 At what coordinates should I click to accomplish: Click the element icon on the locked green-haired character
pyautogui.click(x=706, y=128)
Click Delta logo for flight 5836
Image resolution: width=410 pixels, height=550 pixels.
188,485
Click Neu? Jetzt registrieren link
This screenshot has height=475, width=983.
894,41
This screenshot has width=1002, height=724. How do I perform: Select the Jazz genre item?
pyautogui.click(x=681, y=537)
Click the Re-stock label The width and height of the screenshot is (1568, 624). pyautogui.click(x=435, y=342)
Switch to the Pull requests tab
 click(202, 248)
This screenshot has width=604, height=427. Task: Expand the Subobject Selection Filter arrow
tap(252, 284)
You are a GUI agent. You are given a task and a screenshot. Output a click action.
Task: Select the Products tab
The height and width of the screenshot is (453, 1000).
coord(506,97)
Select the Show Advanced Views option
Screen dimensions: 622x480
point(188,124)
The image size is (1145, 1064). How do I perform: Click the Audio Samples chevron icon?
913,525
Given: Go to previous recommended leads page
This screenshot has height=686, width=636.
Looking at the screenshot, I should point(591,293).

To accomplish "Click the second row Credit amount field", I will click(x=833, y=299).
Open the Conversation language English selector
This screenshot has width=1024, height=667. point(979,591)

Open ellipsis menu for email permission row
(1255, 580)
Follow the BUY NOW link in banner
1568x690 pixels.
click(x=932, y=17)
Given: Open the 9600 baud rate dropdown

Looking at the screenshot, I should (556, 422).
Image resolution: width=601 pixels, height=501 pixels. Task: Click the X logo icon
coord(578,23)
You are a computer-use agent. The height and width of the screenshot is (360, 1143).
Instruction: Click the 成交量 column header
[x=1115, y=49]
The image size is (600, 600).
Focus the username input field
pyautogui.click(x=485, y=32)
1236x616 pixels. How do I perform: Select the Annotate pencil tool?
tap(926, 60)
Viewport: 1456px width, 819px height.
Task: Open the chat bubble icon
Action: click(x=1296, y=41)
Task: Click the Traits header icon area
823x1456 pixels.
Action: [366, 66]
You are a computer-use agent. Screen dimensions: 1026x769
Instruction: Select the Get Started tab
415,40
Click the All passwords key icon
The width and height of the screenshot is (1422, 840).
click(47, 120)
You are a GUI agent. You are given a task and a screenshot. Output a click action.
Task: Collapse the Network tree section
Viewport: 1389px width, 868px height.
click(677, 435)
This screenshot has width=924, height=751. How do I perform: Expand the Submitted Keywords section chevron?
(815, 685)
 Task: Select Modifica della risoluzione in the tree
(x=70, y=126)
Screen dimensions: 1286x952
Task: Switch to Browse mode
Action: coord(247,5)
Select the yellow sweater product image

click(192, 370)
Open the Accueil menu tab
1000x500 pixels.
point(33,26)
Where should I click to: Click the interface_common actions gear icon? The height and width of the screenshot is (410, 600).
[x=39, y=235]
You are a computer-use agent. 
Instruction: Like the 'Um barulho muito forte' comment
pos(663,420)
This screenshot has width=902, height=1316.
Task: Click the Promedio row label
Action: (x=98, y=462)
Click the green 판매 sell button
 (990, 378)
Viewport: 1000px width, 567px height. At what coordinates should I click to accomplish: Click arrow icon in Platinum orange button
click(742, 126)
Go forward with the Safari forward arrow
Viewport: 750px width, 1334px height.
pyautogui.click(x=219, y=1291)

——

• _Task_
In full and without alteration, reproduce the records above.

• _Task output_
 At what coordinates should I click to accomplish: Click the element icon on the locked green-haired character
pyautogui.click(x=706, y=128)
Click Delta logo for flight 5836
Image resolution: width=410 pixels, height=550 pixels.
188,485
Click Neu? Jetzt registrieren link
This screenshot has height=475, width=983.
894,41
This screenshot has width=1002, height=724. How do I perform: Select the Jazz genre item?
pyautogui.click(x=681, y=537)
Click the Re-stock label The width and height of the screenshot is (1568, 624). pyautogui.click(x=435, y=342)
Switch to the Pull requests tab
 click(202, 248)
This screenshot has width=604, height=427. Task: Expand the Subobject Selection Filter arrow
tap(252, 284)
You are a GUI agent. You are given a task and a screenshot. Output a click action.
Task: Select the Products tab
The height and width of the screenshot is (453, 1000).
coord(506,97)
Select the Show Advanced Views option
Screen dimensions: 622x480
point(188,124)
The image size is (1145, 1064). How do I perform: Click the Audio Samples chevron icon?
913,525
Given: Go to previous recommended leads page
This screenshot has height=686, width=636.
Looking at the screenshot, I should point(591,293).

To accomplish "Click the second row Credit amount field", I will click(x=833, y=299).
Open the Conversation language English selector
This screenshot has width=1024, height=667. point(979,591)

Open ellipsis menu for email permission row
(1255, 580)
Follow the BUY NOW link in banner
1568x690 pixels.
click(x=932, y=17)
Given: Open the 9600 baud rate dropdown

Looking at the screenshot, I should (556, 422).
Image resolution: width=601 pixels, height=501 pixels. Task: Click the X logo icon
coord(578,23)
You are a computer-use agent. The height and width of the screenshot is (360, 1143).
Instruction: Click the 成交量 column header
[x=1115, y=49]
The image size is (600, 600).
Focus the username input field
pyautogui.click(x=485, y=32)
1236x616 pixels. How do I perform: Select the Annotate pencil tool?
tap(926, 60)
Viewport: 1456px width, 819px height.
Task: Open the chat bubble icon
Action: click(x=1296, y=41)
Task: Click the Traits header icon area
823x1456 pixels.
Action: [366, 66]
You are a computer-use agent. Screen dimensions: 1026x769
Instruction: Select the Get Started tab
415,40
Click the All passwords key icon
The width and height of the screenshot is (1422, 840).
click(47, 120)
You are a GUI agent. You are given a task and a screenshot. Output a click action.
Task: Collapse the Network tree section
Viewport: 1389px width, 868px height.
click(677, 435)
This screenshot has width=924, height=751. How do I perform: Expand the Submitted Keywords section chevron?
(815, 685)
 Task: Select Modifica della risoluzione in the tree
(x=70, y=126)
Screen dimensions: 1286x952
Task: Switch to Browse mode
Action: coord(247,5)
Select the yellow sweater product image

click(192, 370)
Open the Accueil menu tab
1000x500 pixels.
point(33,26)
Where should I click to: Click the interface_common actions gear icon? The height and width of the screenshot is (410, 600).
[x=39, y=235]
You are a computer-use agent. 
Instruction: Like the 'Um barulho muito forte' comment
pos(663,420)
This screenshot has width=902, height=1316.
Task: Click the Promedio row label
Action: (x=98, y=462)
Click the green 판매 sell button
 (990, 378)
Viewport: 1000px width, 567px height. At what coordinates should I click to accomplish: Click arrow icon in Platinum orange button
click(742, 126)
Go forward with the Safari forward arrow
Viewport: 750px width, 1334px height.
pyautogui.click(x=219, y=1291)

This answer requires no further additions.